Doch so richtig angenommen und erfolgreich wurde das Kino nie. Viele Jugendliche blieben dem Kaiserswerther Kino treu, gingen lieber dort einen Film schauen. „Das war ein beliebter Treffpunkt. Deshalb sind wir häufig ins Kino gegangen. Da war es fast egal, was gegeben wurde“, erinnert sich Richard Werthmann. Siegfried Küsel mochte am Lohauser Kino allerdings die schönen Sessel in den letzten Reihen. „Dort konnte man die ersten Annäherungsversuche bei den Mädchen machen. Ich glaube, die fanden das auch sehr spannend.“ Irmgard Werthmann hat allerdings den einzigen Film, den sie in Lohausen geschaut hat, von der ersten Reihe aus gesehen. Der Platz kostete damals 90 Pfennig. „Wir waren daheim viele Kinder und hatten wenig Geld.
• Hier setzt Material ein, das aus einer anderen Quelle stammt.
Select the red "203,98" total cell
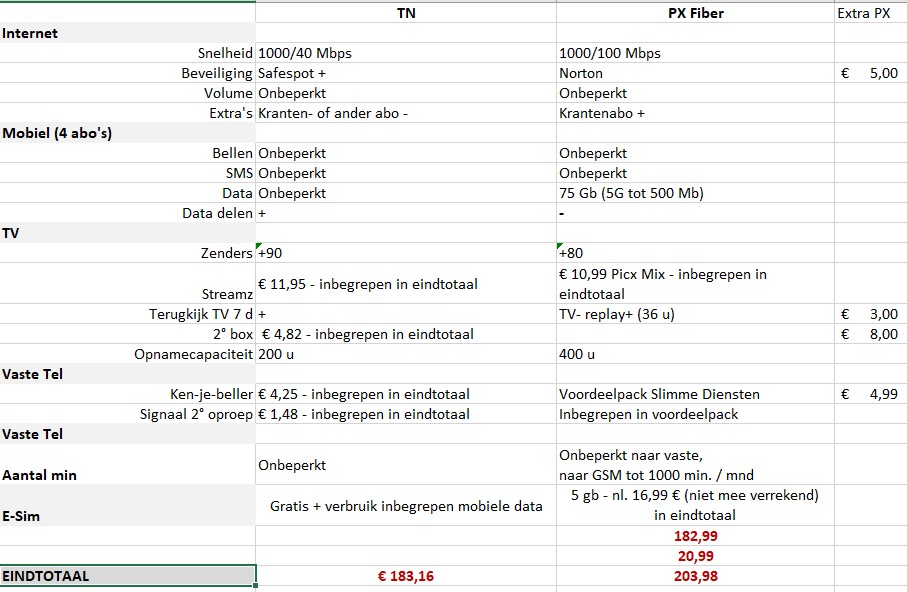907x592 pixels. (x=695, y=576)
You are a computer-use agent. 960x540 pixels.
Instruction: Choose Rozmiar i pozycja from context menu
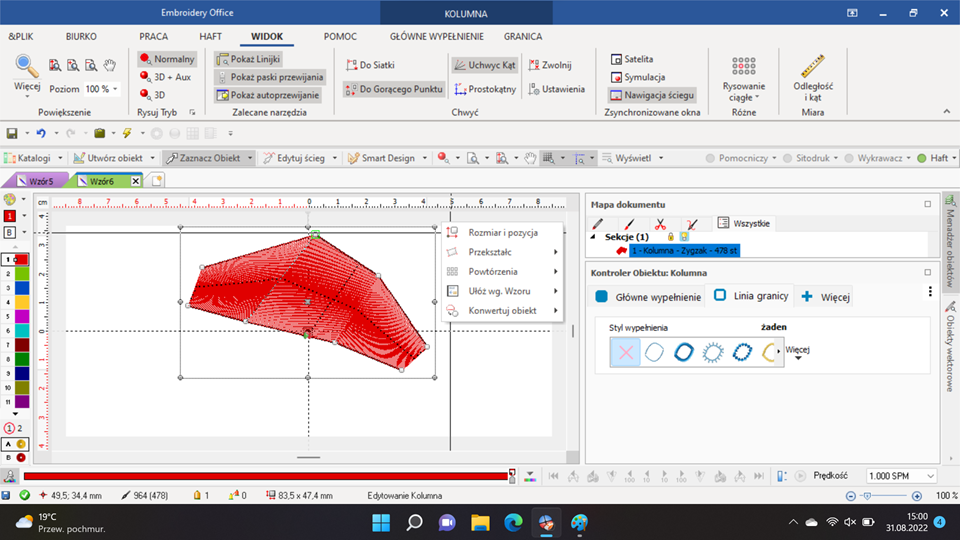503,233
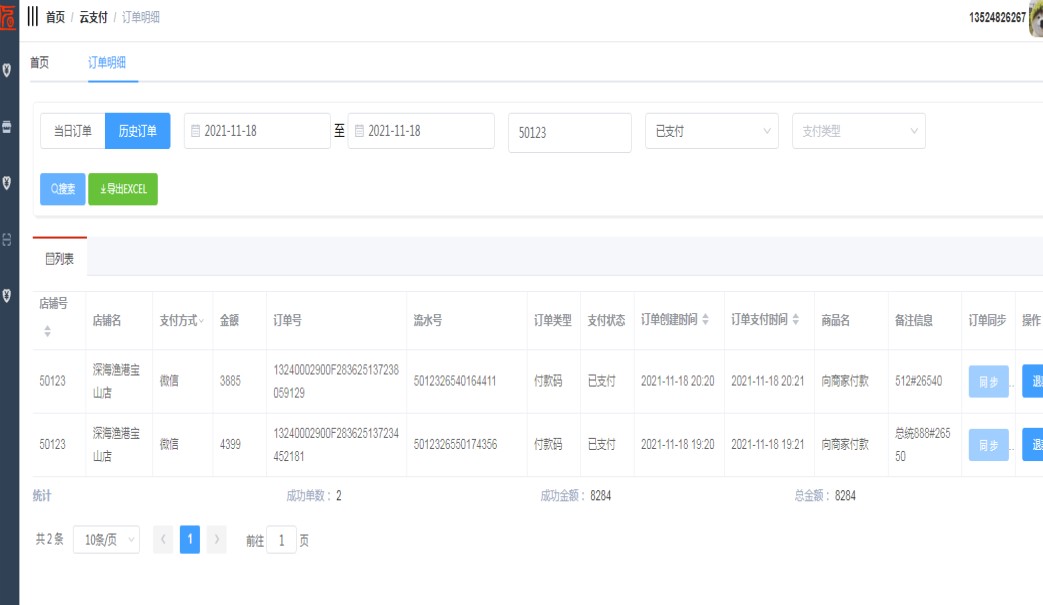Open the storefront icon in the sidebar
The image size is (1043, 605).
tap(8, 127)
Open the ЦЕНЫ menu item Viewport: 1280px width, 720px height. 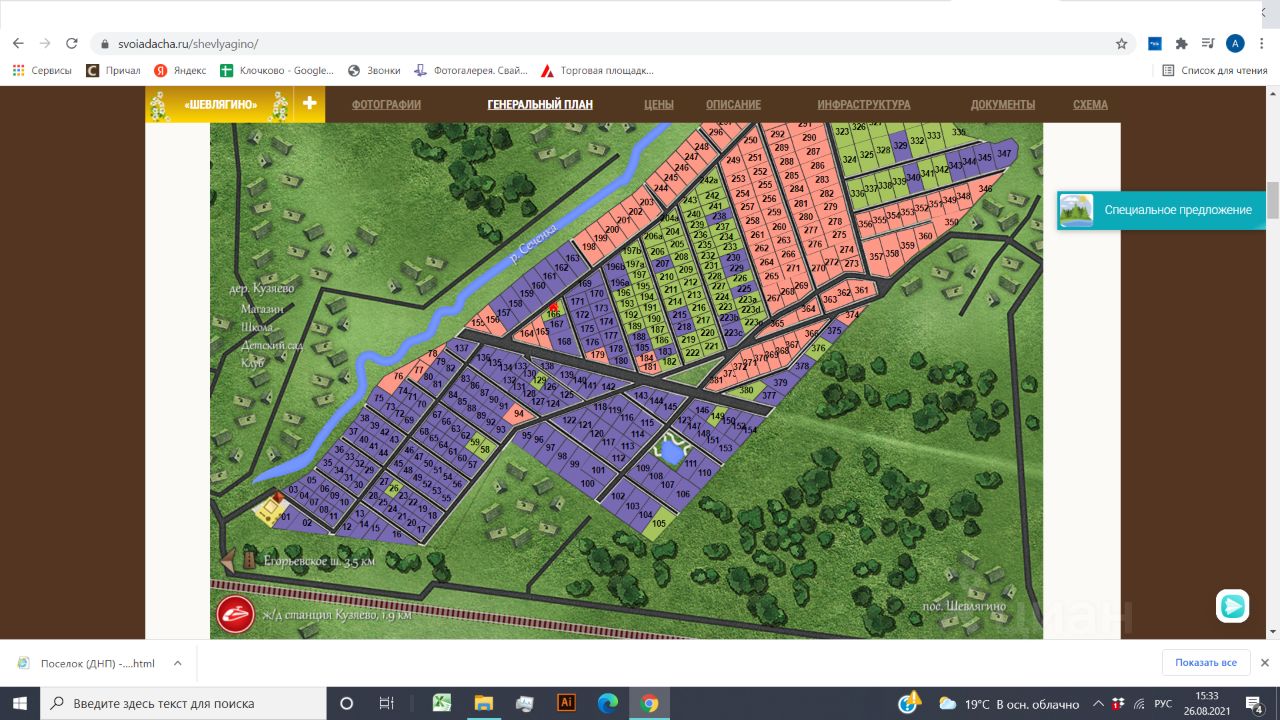[659, 105]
Aber einmal habe ich mit meiner Mutter und meiner Schwester dort Sissi mit Romy Schneider gesehen. Was haben wir geweint, weil das so schön war.“

Bereits zwei Jahre nach Kinoeröffnung zeichneten sich erste finanzielle Schwierigkeiten beim Grundstückseigentümer Willy Wöbel ab. Die Konkurrenz durch das Fernsehen und die abgelegene Lage des Kinos, dass deshalb keine Besucher aus anderen Stadtteilen anlockte, führten 1960 zum Konkurs. Das Lichtspielhaus wird zwangsversteigert. „Danach hat das Musikkorps der Bundeswehr dort im Filmsaal geprobt“, weiß noch der Lohauser Dieter Grobe zu berichten. Später wird das gesamte Gebäude abgerissen und zwischen 1970 und 1972 an seiner Stelle ein Apartmenthaus und ein Hotel gebaut.